In the mouse model of Rett syndrome the changes are nutrient-dependent. This links the epigenetic effects of choline to intercellular signaling, amino acid substitutions, and stochastic expression of newly created genes in the mouse-to-human model of nutrient-dependent pheromone-controlled amino acid substitutions, de novo creation of genes and chromosomal rearrangements.
I used the mouse-to-human model as an example with other examples of ecological adaptations that refute the theory of mutation-driven evolution. My model shows that mutation-initiated natural selection is not biologically plausible or ecologically valid because mutations perturb the protein folding required for increased organismal complexity.
“Dobzhansky  and Muller , partially preceded by Bateson [3,7,10] proposed that hybrid sterility and inviability are caused by incompatible alleles alternatively fixed in two previously isolated populations (BDM model). The BDM model is so straightforward that it became the null model of speciation  and except for a few strong proponents (notably [1,2]) chromosomal speciation was largely neglected.”

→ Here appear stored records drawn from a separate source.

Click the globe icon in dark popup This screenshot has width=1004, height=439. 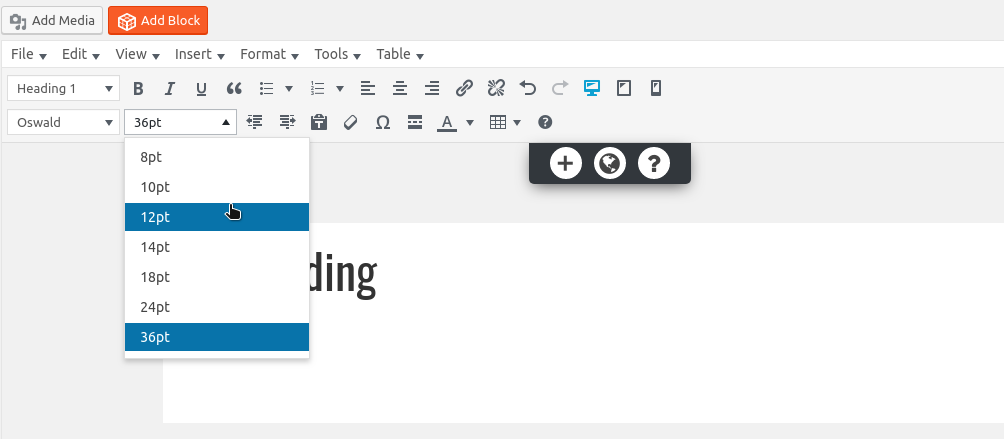coord(609,163)
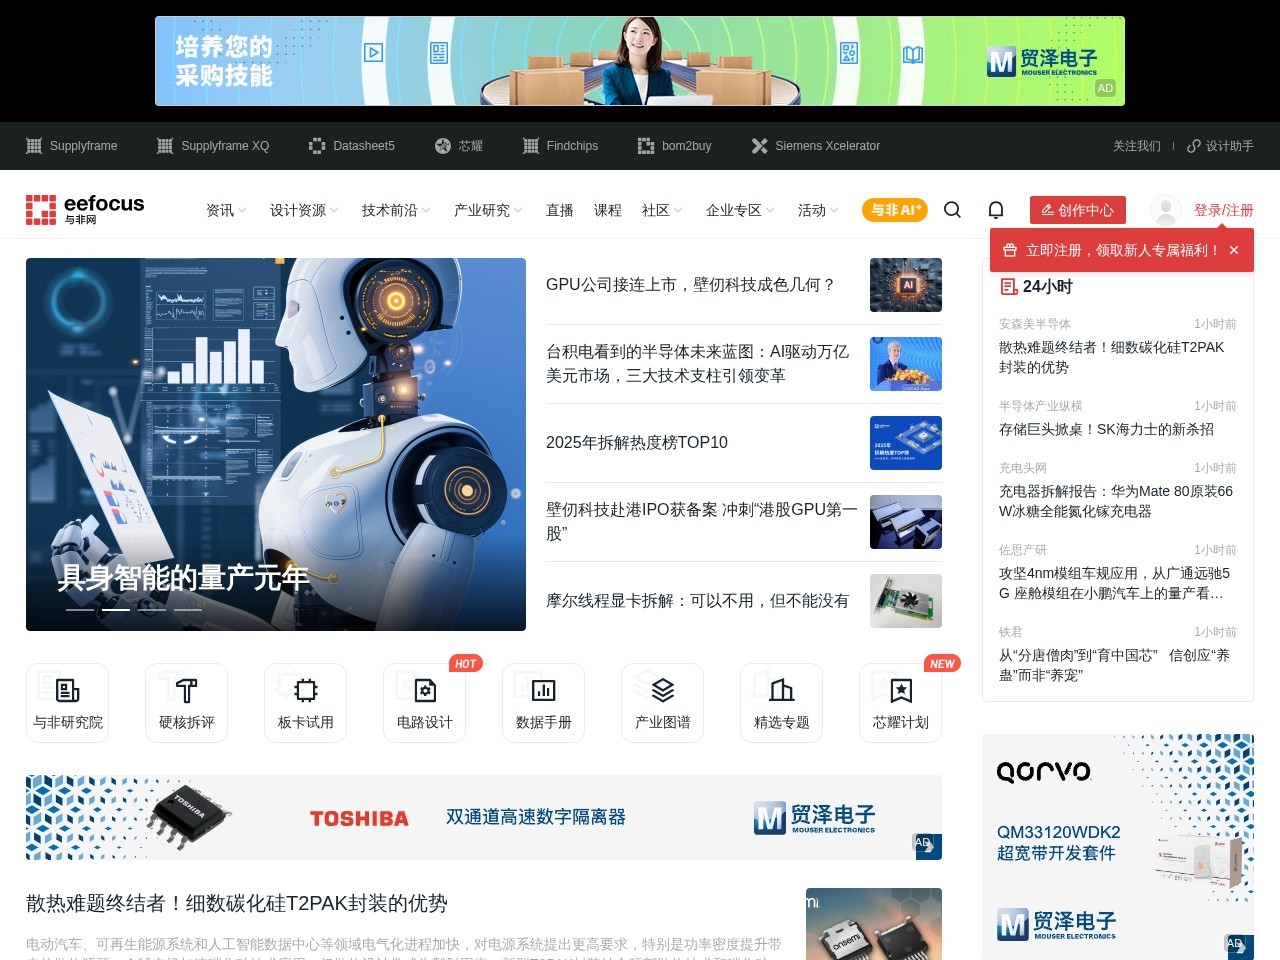The width and height of the screenshot is (1280, 960).
Task: Open Findchips from the top bar
Action: coord(560,146)
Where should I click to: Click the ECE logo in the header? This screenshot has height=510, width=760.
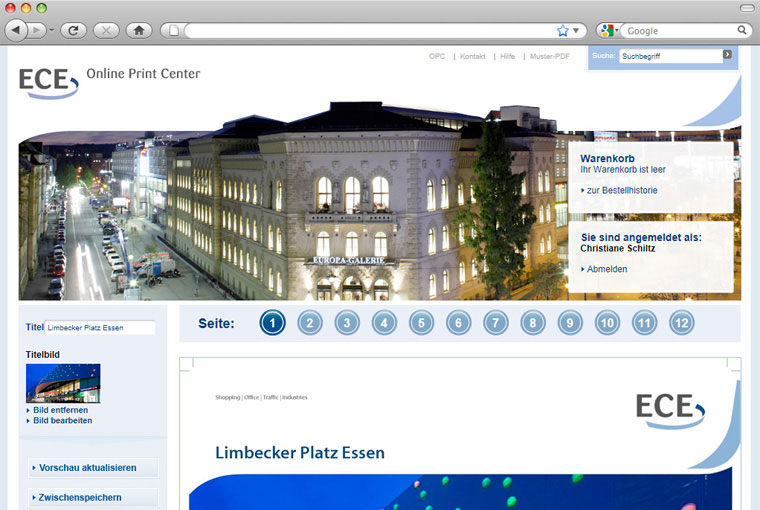tap(48, 80)
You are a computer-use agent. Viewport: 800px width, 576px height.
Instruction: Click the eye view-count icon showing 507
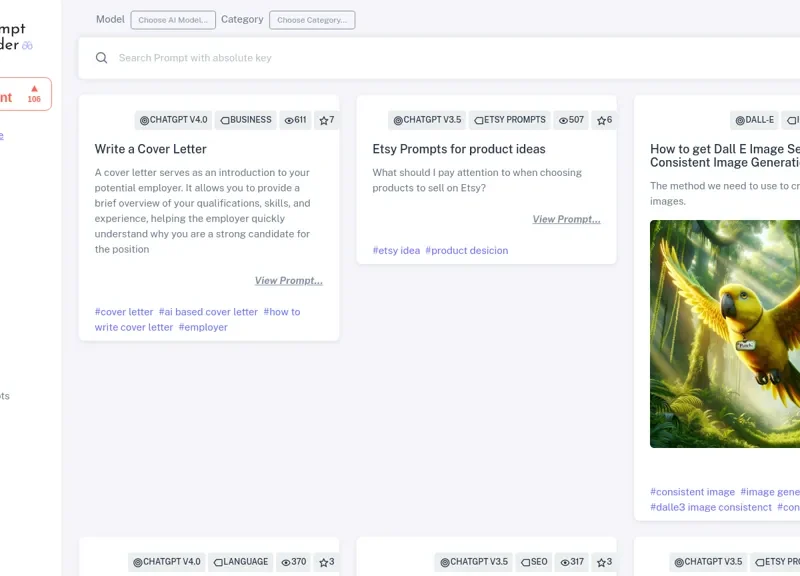(570, 120)
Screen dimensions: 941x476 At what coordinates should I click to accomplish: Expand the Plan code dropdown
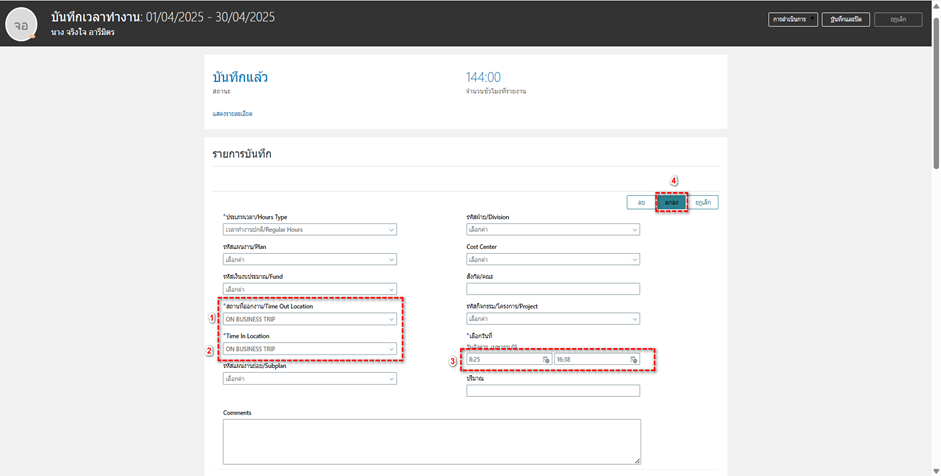click(309, 259)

With no experimental evidence whatsoever, a proposal became accepted as a model of speciation because the model was straightforward. Biological Laws were excluded. Darwin’s ‘conditions of life’ were excluded. The physiology of reproduction was excluded. Ecological factors were excluded.
I realize why it’s been so difficult for people to understand my model. It includes too many things that were excluded in the null model of speciation, which they accepted because it was so straightforward.
If I eliminated biologically-based cause and effect from my model, it would be equally straightforward.
It would not be a model of ecological adaptations. It would be nonsense akin to the straightforward null model of speciation (i.e., mutation-driven evolution).